▶ [抜粋本文]
書籍之海 漂流記

看板に掲げているのは「書籍」だけですが、実際は人間の精神の営みすべての海を航海しています。

漢語における「理由」と「原因」という語についての考察(3)

2012年11月15日 | 思考の断片
 それにしても『辞海』(1979年度版)に「原因」が収録されておらず、この語を含んだ「原因和結果」、すなわち causality (因果関係)という西洋伝来の哲学用語の項しか立てられていないのは何故だろうか。
 やはり因果律というのは漢語では外来の観念なのであろうか。既出『辞海』の「原因和結果」項にも、「また因果関係とも言う」と書いてある。ところが今度はこの「因果」という語が単独では同じ『辞海』に収録されていない。因果とはこれも元来仏教用語であるが(『諸橋大漢和』)、同じ仏教用語で意味も同様の「因縁」という語が漢語にはあるが、こちらは入っている。
 但し、両方を収録する『諸橋大漢和』によれば、「因果」の例は『華厳経』(東晋・唐)『涅槃経』(東晋~劉宋)、また史書で『北史』『南史』(唐)と、4-5世紀が上限なのに対し、「因縁」は『史記』と紀元前2世紀に遡る。もっとも本来の意味はやや異なり、「きっかけ」「つて」「よりどころ」等である。
 仏教には詳しくないのでここで博雅の士の教えを乞いたいのだが、「因果」は、仏教の中国伝来後に仏典翻訳に当たってあらたに造語された言葉なのだろうか? また「因明」(仏教論理学、サンスクリット:हेतुविद्या hetu-vidyaa の訳語)の成立と関係はあるのだろうか? (続)

漢語における「理由」と「原因」という語についての考察(2)

2012年11月15日 | 思考の断片
 「原因」という中国語も、もしかしたら日本語起源なのであろうか。
 ウィキペディア中国語版に項なし、『百度百科』に項がある。動詞・名詞双方の意味があり、前者は、「もとをたずねれば~のせいである」、後者は「ある結果や事態を引き起こす条件」の意味とある。

▶ [提供データ]
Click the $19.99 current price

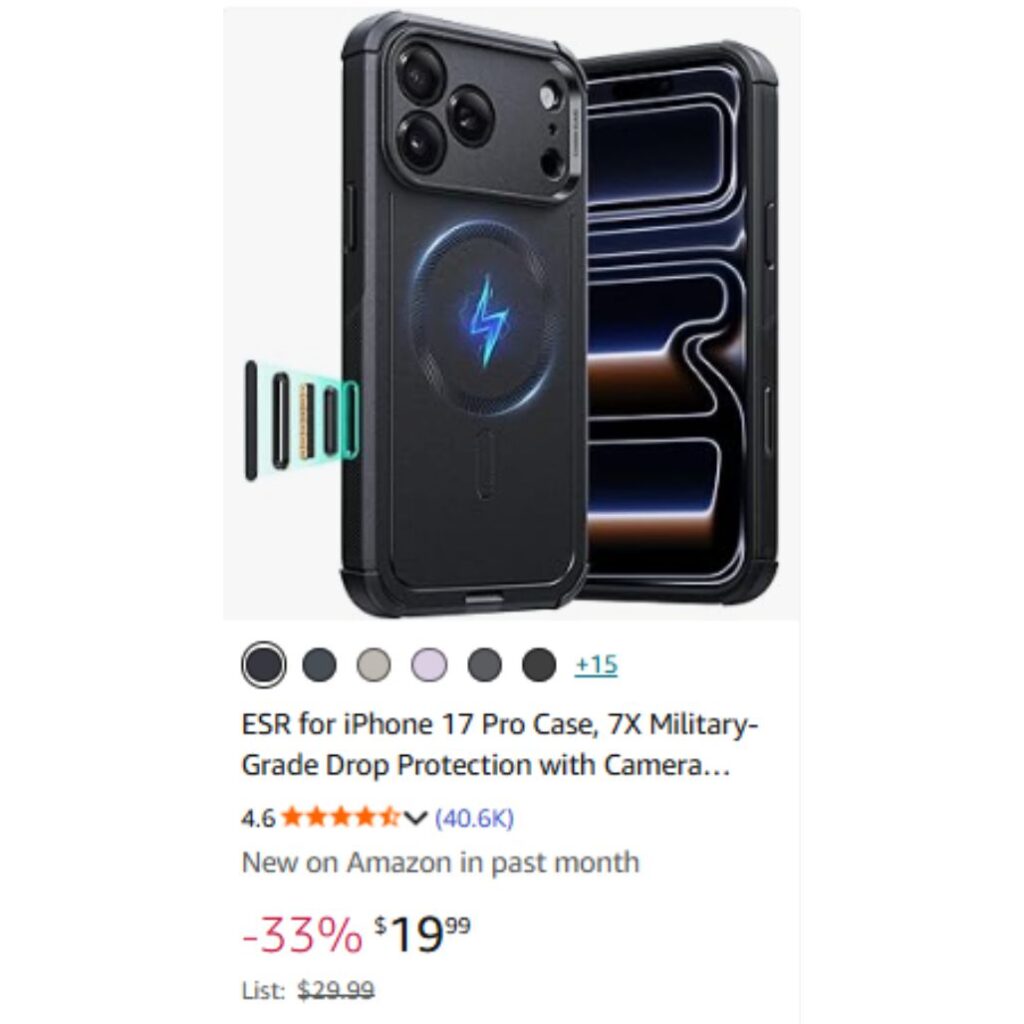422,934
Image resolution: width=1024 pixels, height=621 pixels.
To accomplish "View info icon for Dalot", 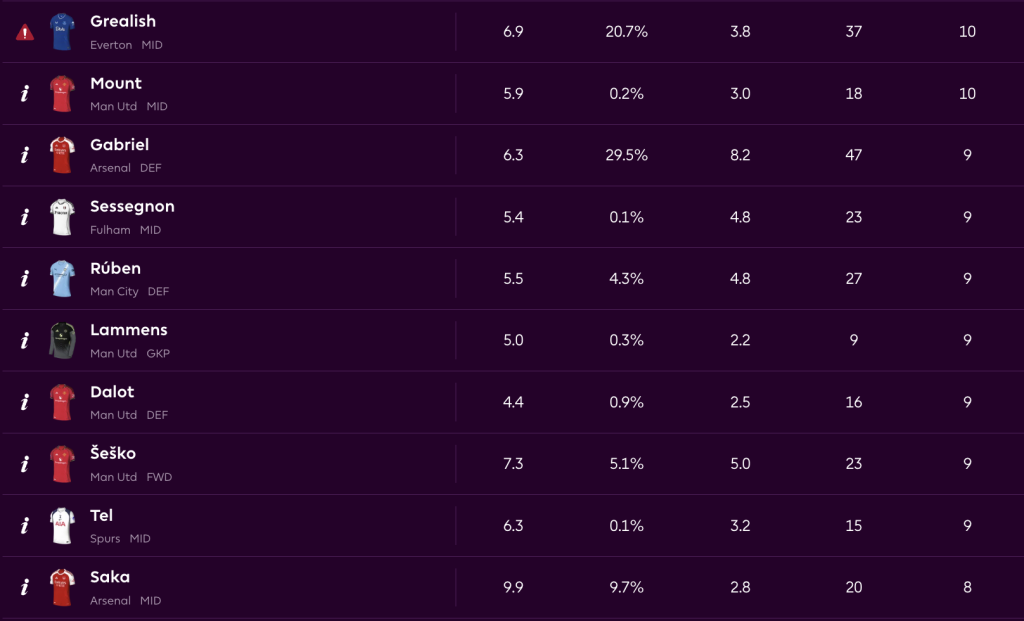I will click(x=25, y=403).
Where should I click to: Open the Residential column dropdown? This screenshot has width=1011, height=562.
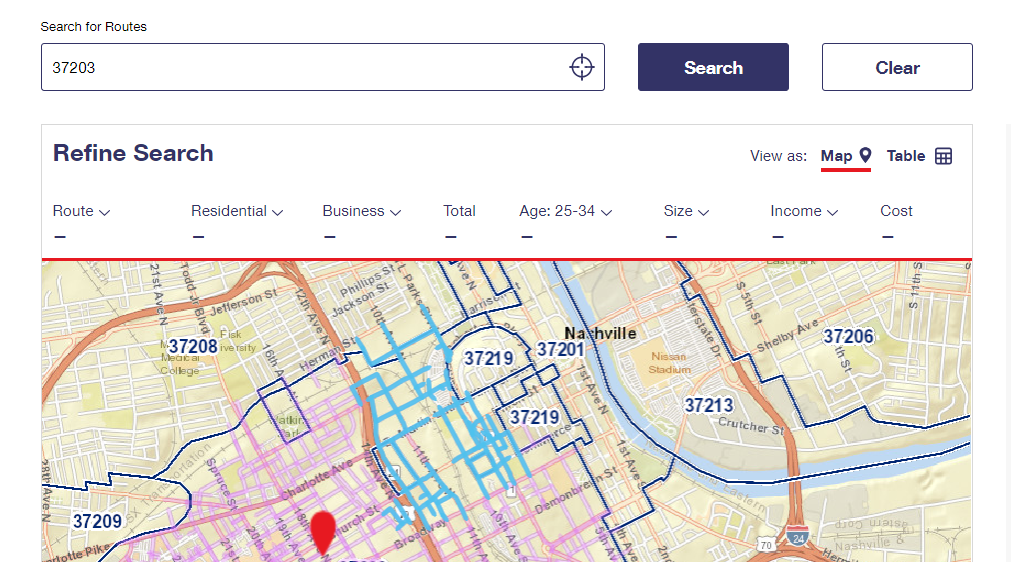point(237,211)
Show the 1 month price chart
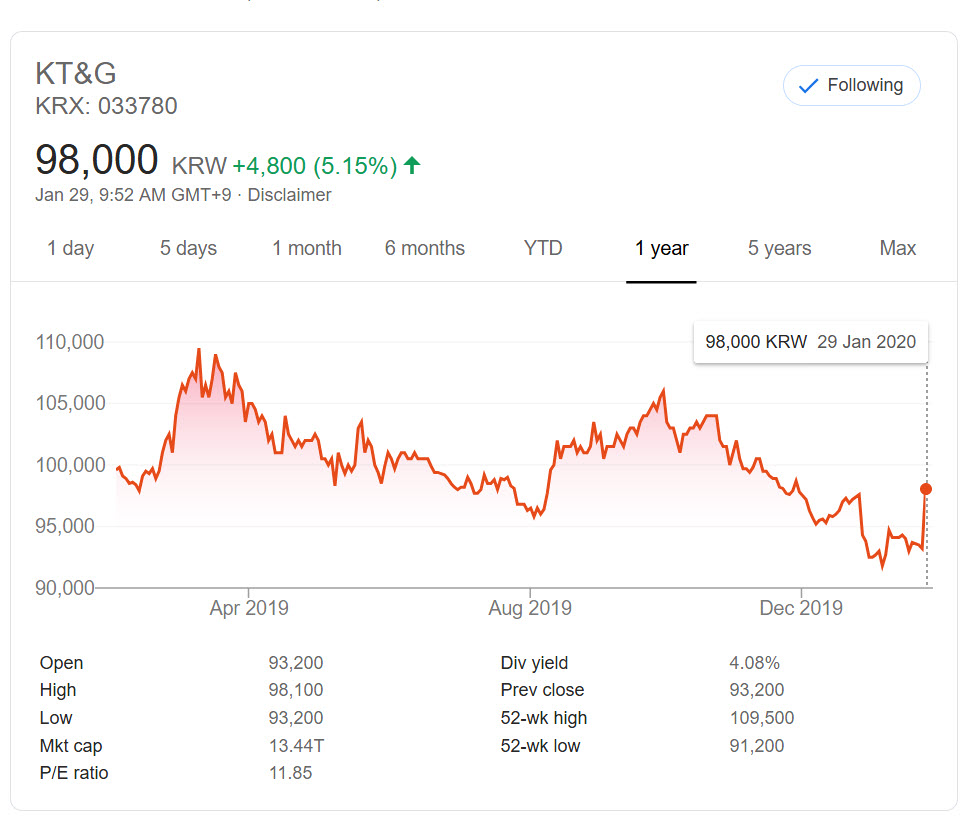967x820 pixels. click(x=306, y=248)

▶ [練習問題]
1. 本文のうち「漢語における「理由」と「原因」という語についての考察(3)」で始まり「hetu-vidyaa の訳語)の成立と関係はあるのだろうか? (続)」で終わる部分を、「仏教用語」を「仏教語」に置き換えて書き直しなさい。
2. 記録の中から「price」という語を含む行をすべて抜き出して示しなさい。
上に示した記録は、本文の内容とは無関係である。

▶ [解答]
1.
漢語における「理由」と「原因」という語についての考察(3)

2012年11月15日 | 思考の断片
 それにしても『辞海』(1979年度版)に「原因」が収録されておらず、この語を含んだ「原因和結果」、すなわち causality (因果関係)という西洋伝来の哲学用語の項しか立てられていないのは何故だろうか。
 やはり因果律というのは漢語では外来の観念なのであろうか。既出『辞海』の「原因和結果」項にも、「また因果関係とも言う」と書いてある。ところが今度はこの「因果」という語が単独では同じ『辞海』に収録されていない。因果とはこれも元来仏教語であるが(『諸橋大漢和』)、同じ仏教語で意味も同様の「因縁」という語が漢語にはあるが、こちらは入っている。
 但し、両方を収録する『諸橋大漢和』によれば、「因果」の例は『華厳経』(東晋・唐)『涅槃経』(東晋~劉宋)、また史書で『北史』『南史』(唐)と、4-5世紀が上限なのに対し、「因縁」は『史記』と紀元前2世紀に遡る。もっとも本来の意味はやや異なり、「きっかけ」「つて」「よりどころ」等である。
 仏教には詳しくないのでここで博雅の士の教えを乞いたいのだが、「因果」は、仏教の中国伝来後に仏典翻訳に当たってあらたに造語された言葉なのだろうか? また「因明」(仏教論理学、サンスクリット:हेतुविद्या hetu-vidyaa の訳語)の成立と関係はあるのだろうか? (続)

2.
Click the $19.99 current price
Show the 1 month price chart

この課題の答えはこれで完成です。